- **Exercise aim**:
Put the rows from the line containing "Click info icon" through the line containing "The height and" into a JSON list of strings, one string per line, leaving out any blank lines.

>> BEGIN Exercise data

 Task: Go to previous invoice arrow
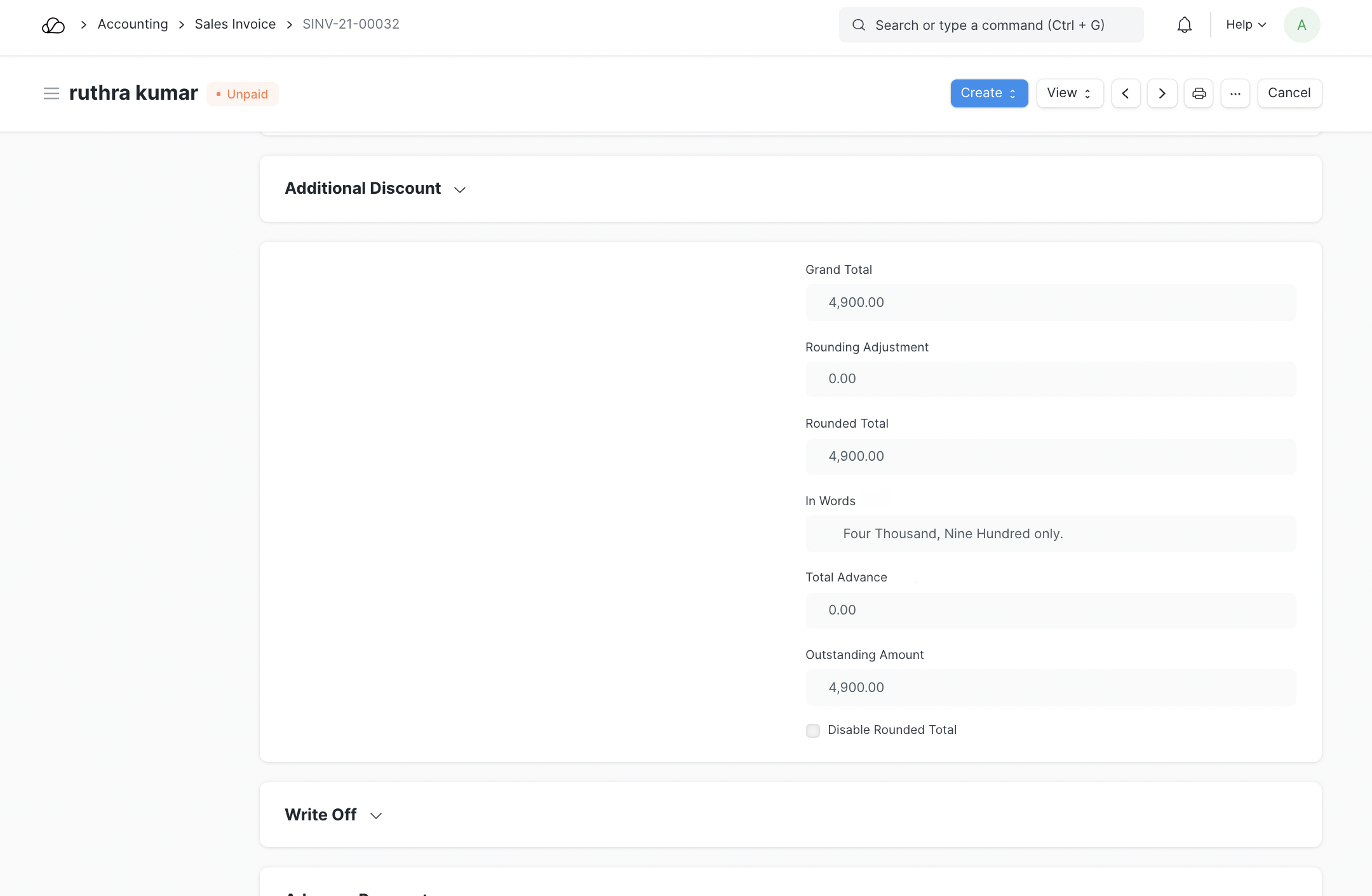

>> END Exercise data
>> BEGIN Exercise data

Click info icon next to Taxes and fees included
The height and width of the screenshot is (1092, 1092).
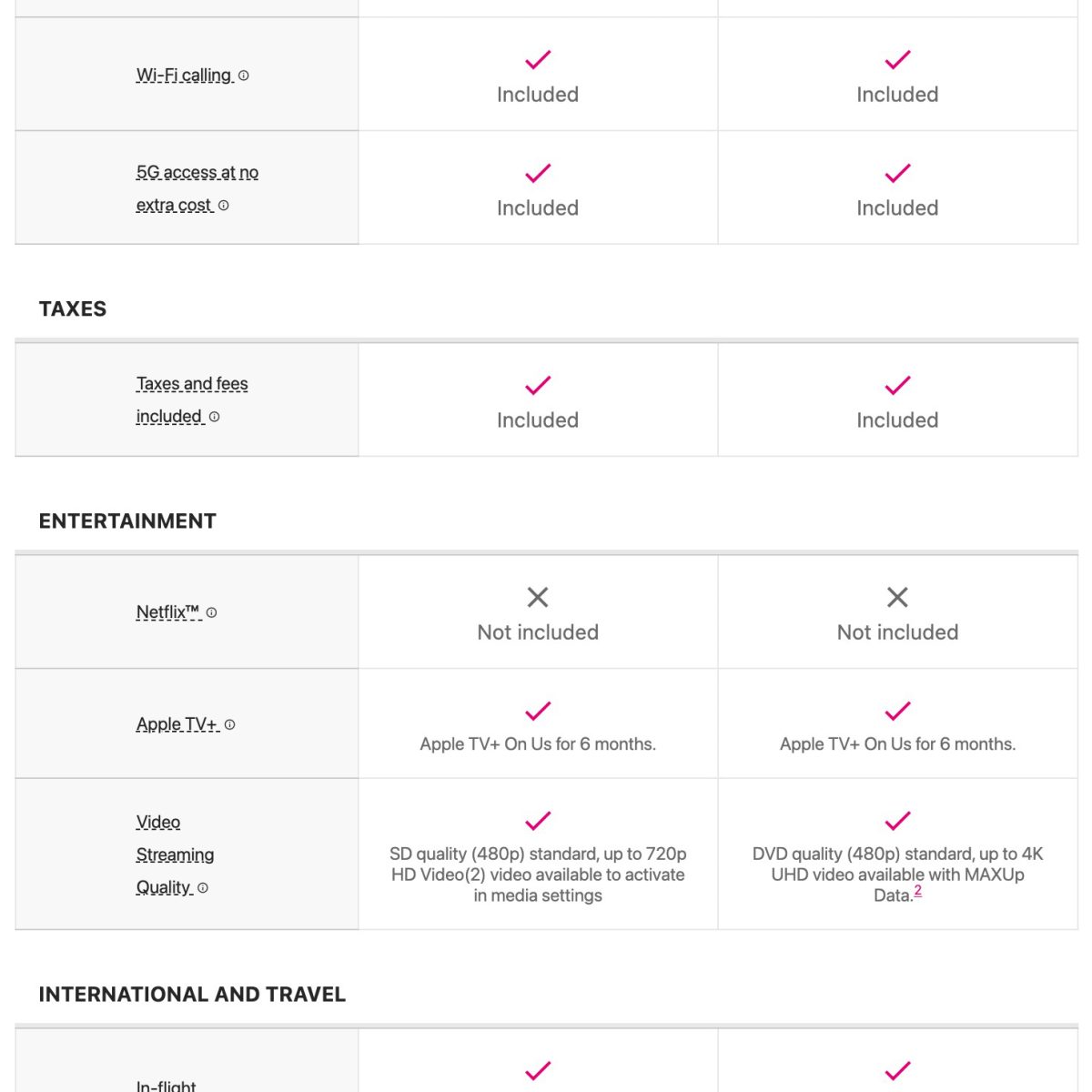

>> END Exercise data
>> BEGIN Exercise data

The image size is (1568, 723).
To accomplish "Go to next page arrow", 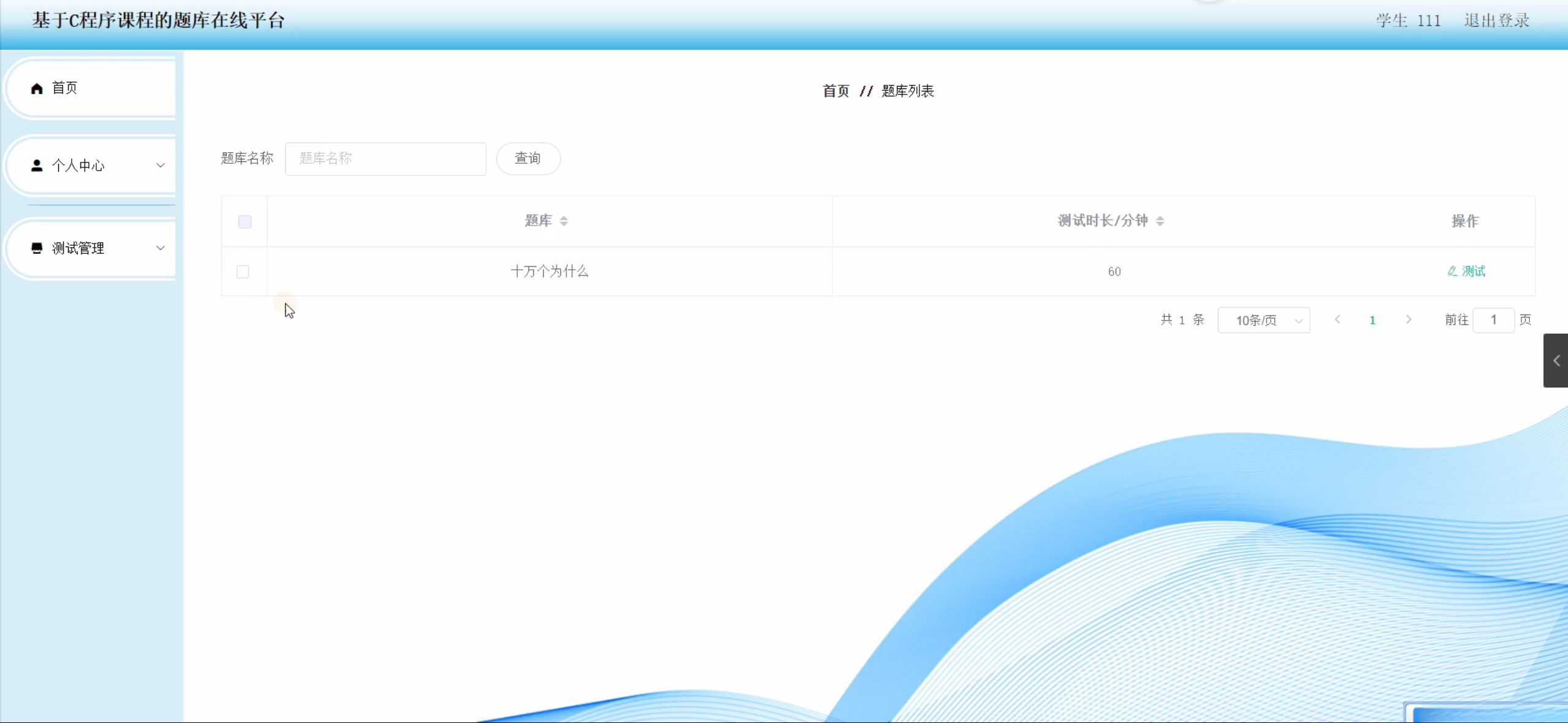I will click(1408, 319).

>> END Exercise data

- **Finished task**:
[
  "Click info icon next to Taxes and fees included",
  "The height and width of the screenshot is (1092, 1092)."
]